### AIM
Copy out the lines below again, starting from the very first one and stopping after the line that contains "click(3, 514)". Leave the pictures out of your copy.

Entries for locating text and elements:
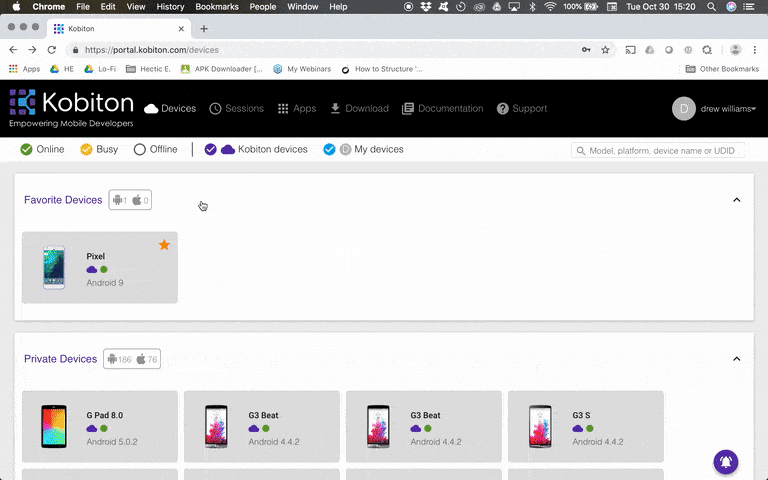Click the bookmark star in address bar
This screenshot has height=480, width=768.
pyautogui.click(x=605, y=50)
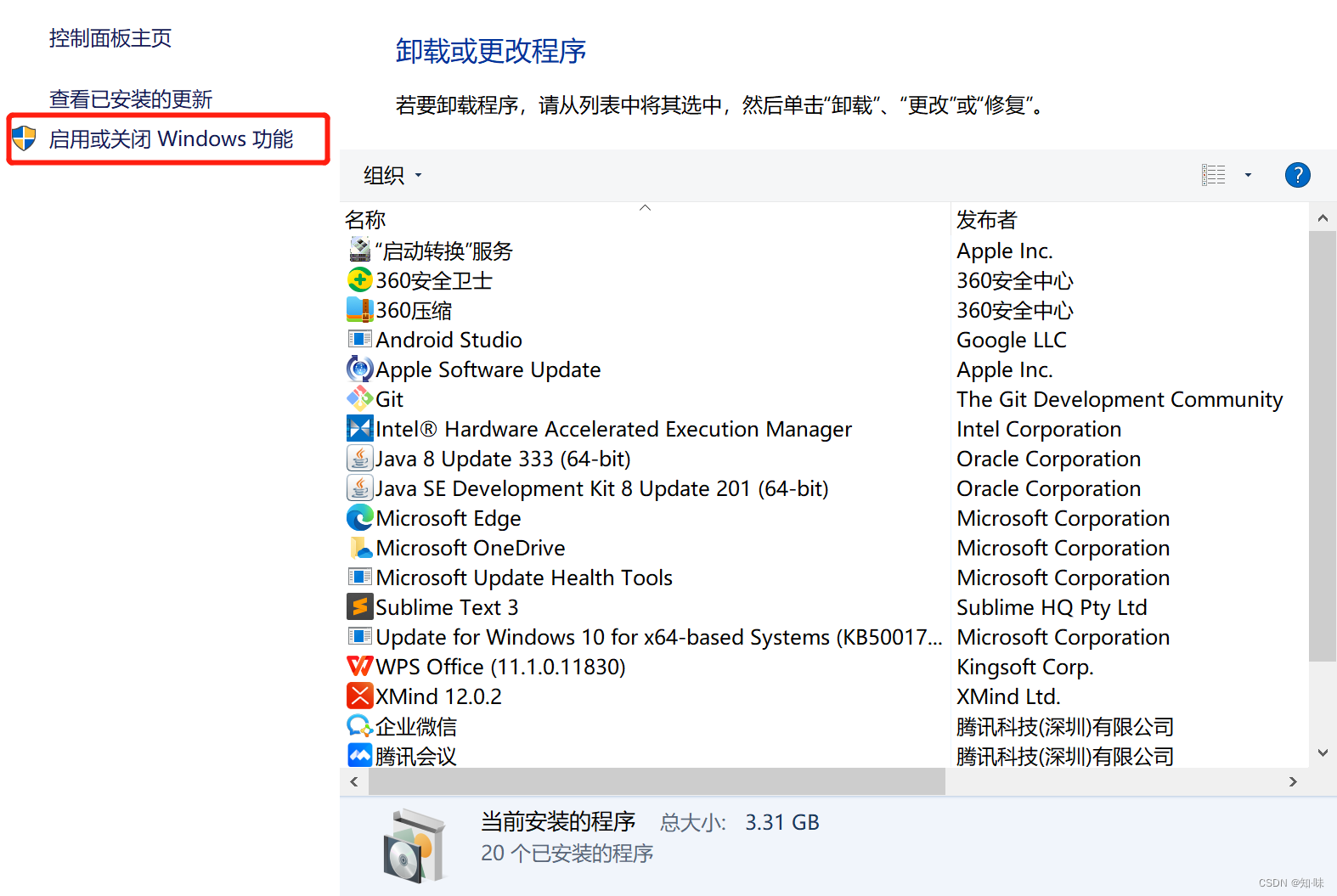Click the WPS Office icon
The image size is (1337, 896).
coord(360,666)
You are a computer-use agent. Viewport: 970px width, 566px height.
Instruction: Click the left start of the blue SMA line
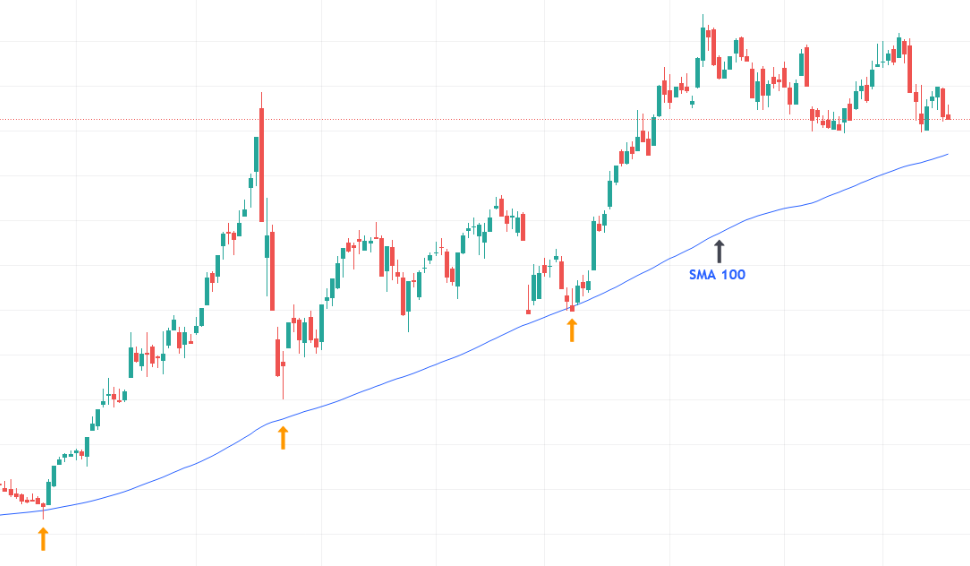click(3, 514)
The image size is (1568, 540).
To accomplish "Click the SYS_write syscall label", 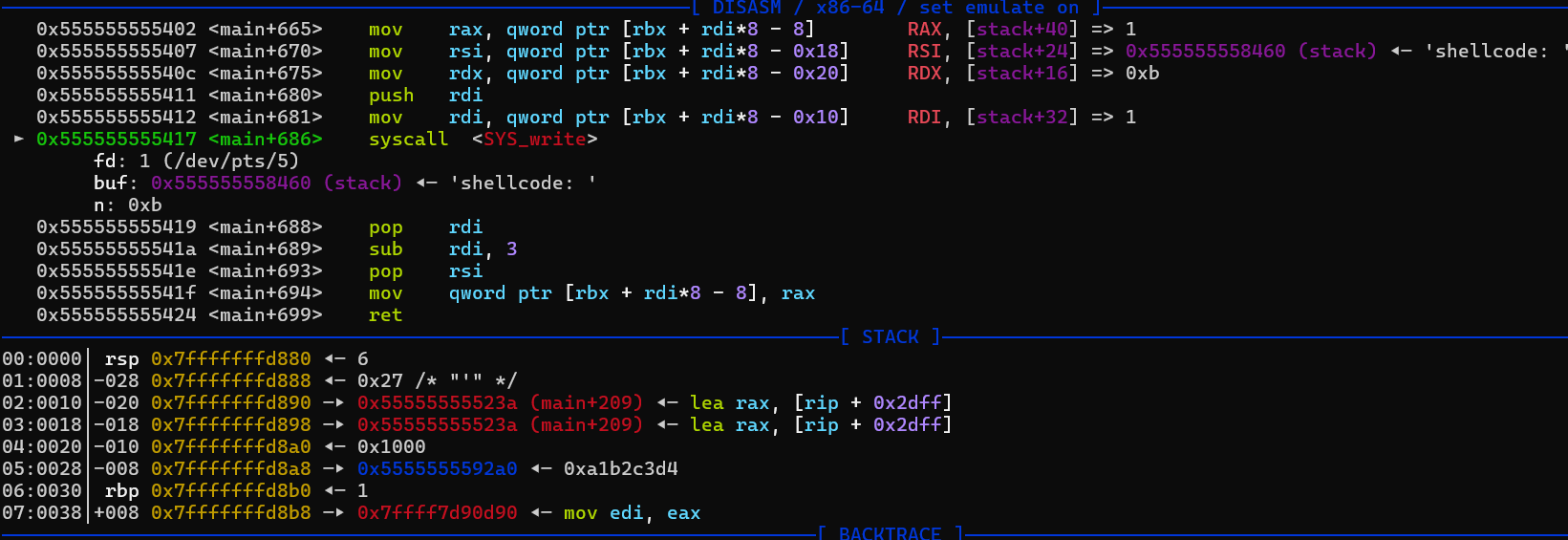I will tap(534, 140).
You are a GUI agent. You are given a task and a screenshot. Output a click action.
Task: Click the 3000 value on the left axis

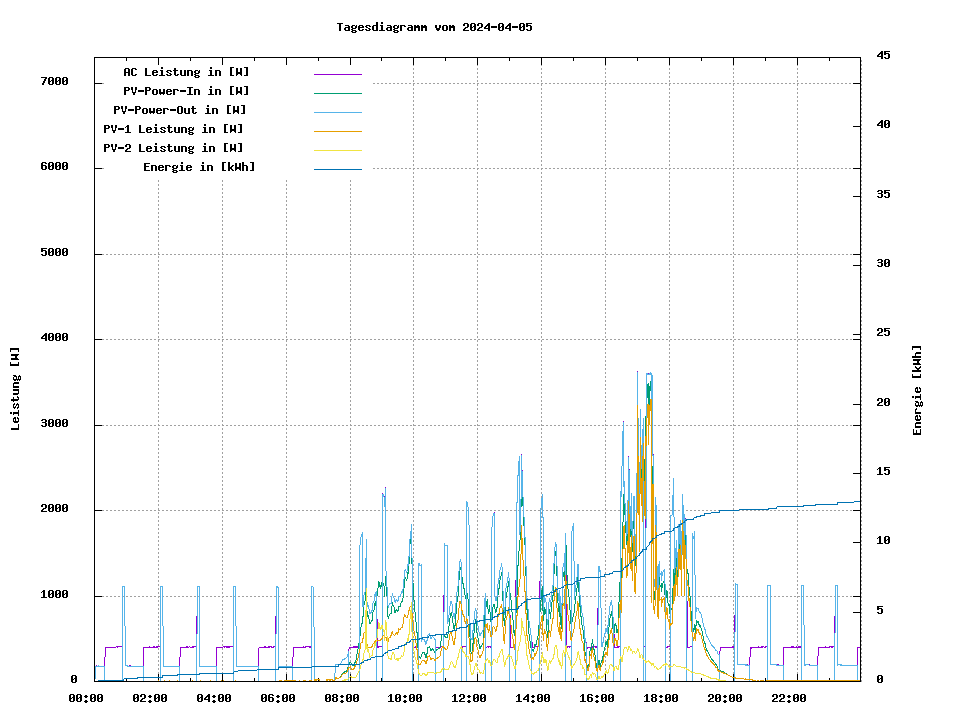pos(54,424)
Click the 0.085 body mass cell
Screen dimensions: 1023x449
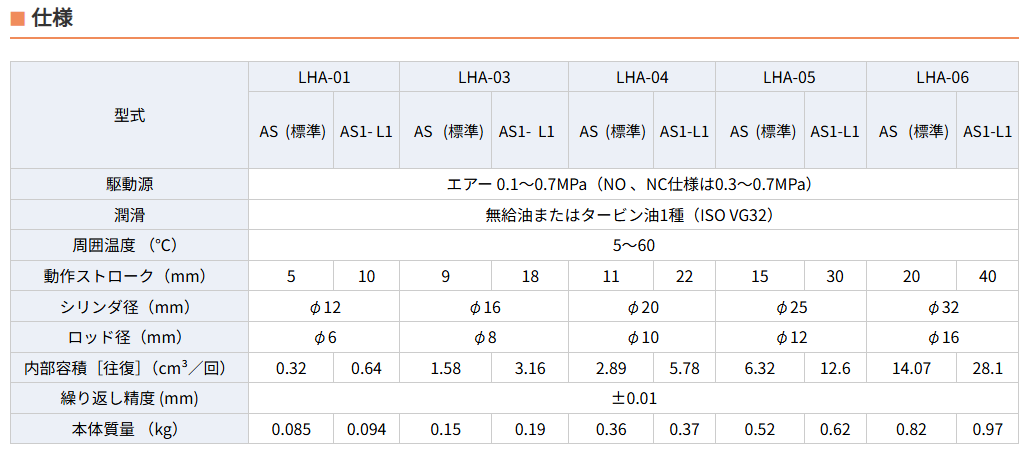pyautogui.click(x=291, y=429)
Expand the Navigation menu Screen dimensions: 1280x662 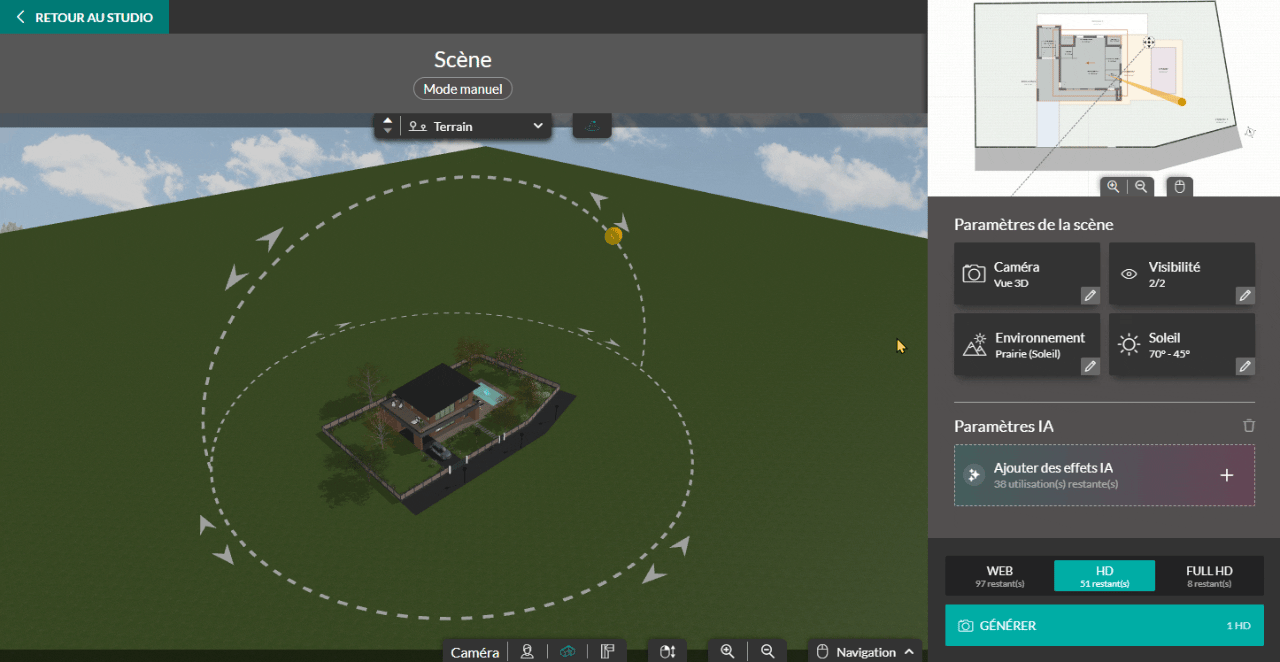point(865,651)
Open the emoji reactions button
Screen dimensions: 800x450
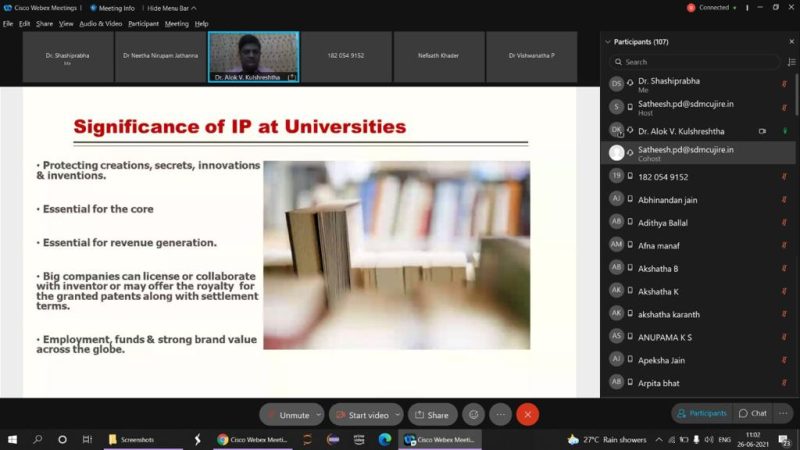click(473, 414)
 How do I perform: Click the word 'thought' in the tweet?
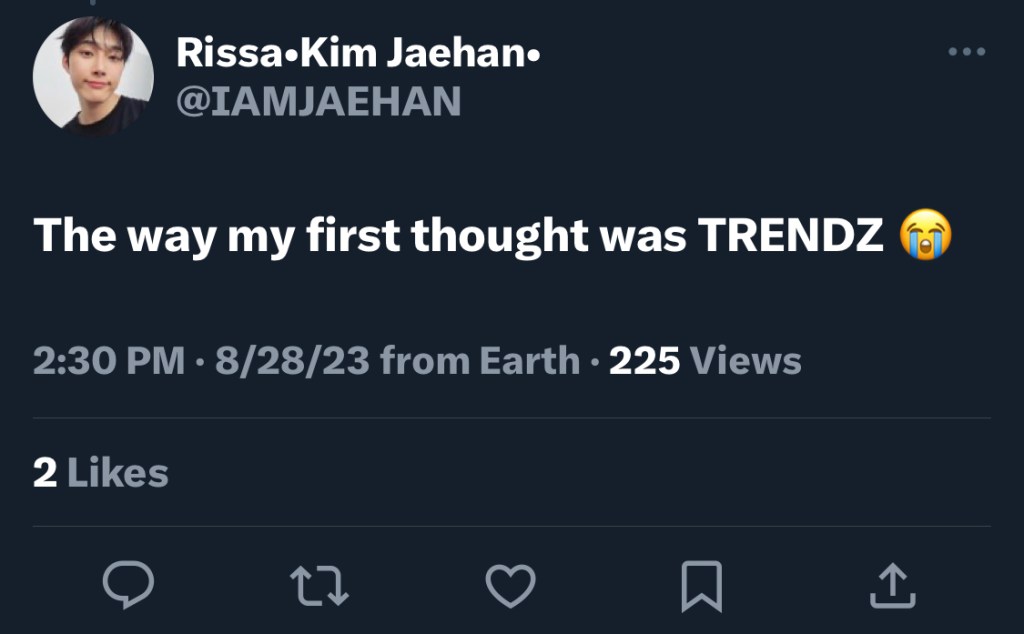pos(499,236)
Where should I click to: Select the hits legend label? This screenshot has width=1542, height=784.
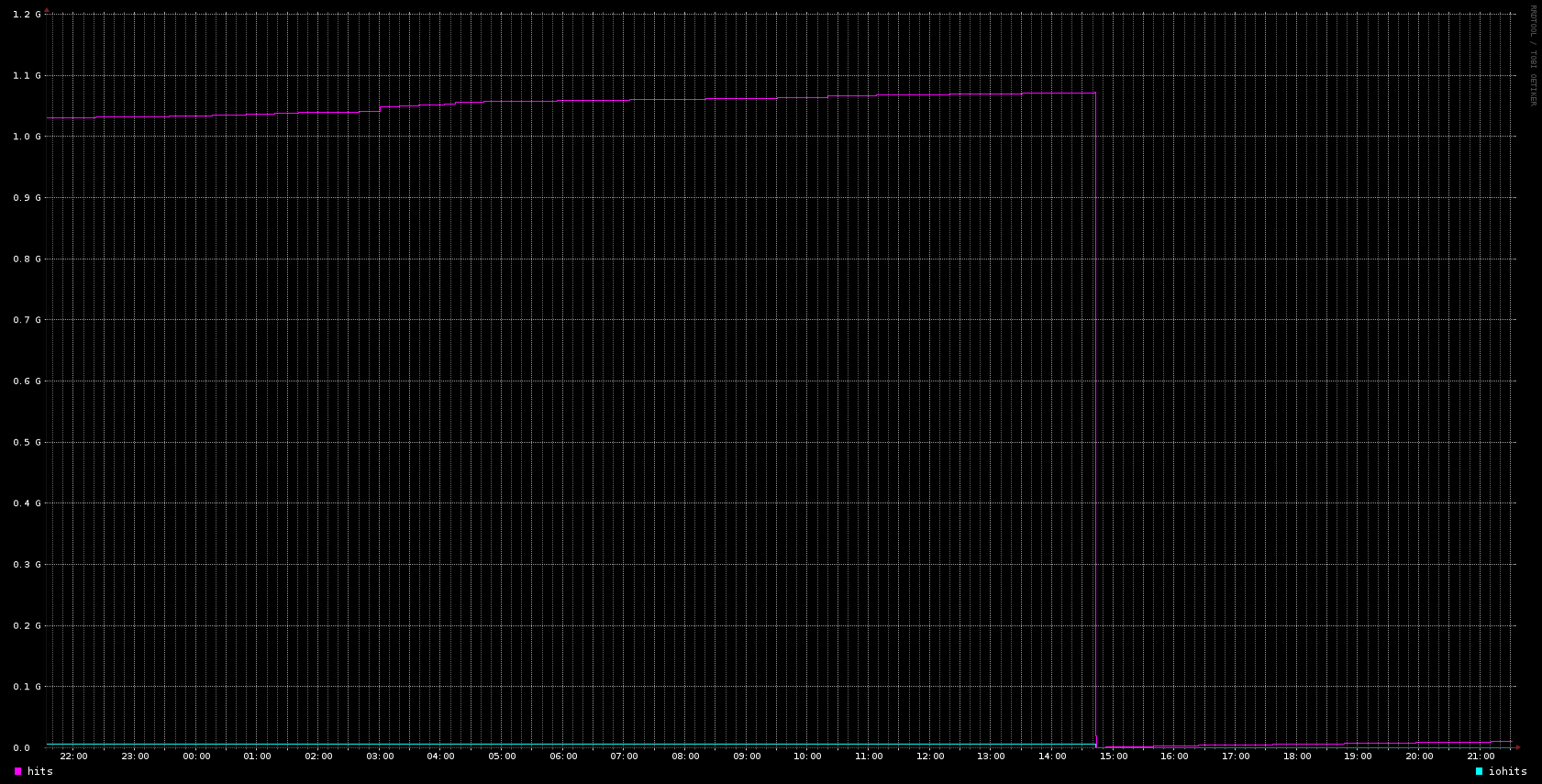point(40,772)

### WORKED ANSWER
Click the bookmark star in address bar
This screenshot has height=480, width=768.
pyautogui.click(x=605, y=50)
Click the WPS Office icon
The image size is (1337, 896).
coord(360,666)
You are a computer-use agent. Viewport: 970px width, 566px height.
Instruction: Click the left start of the blue SMA line
click(3, 514)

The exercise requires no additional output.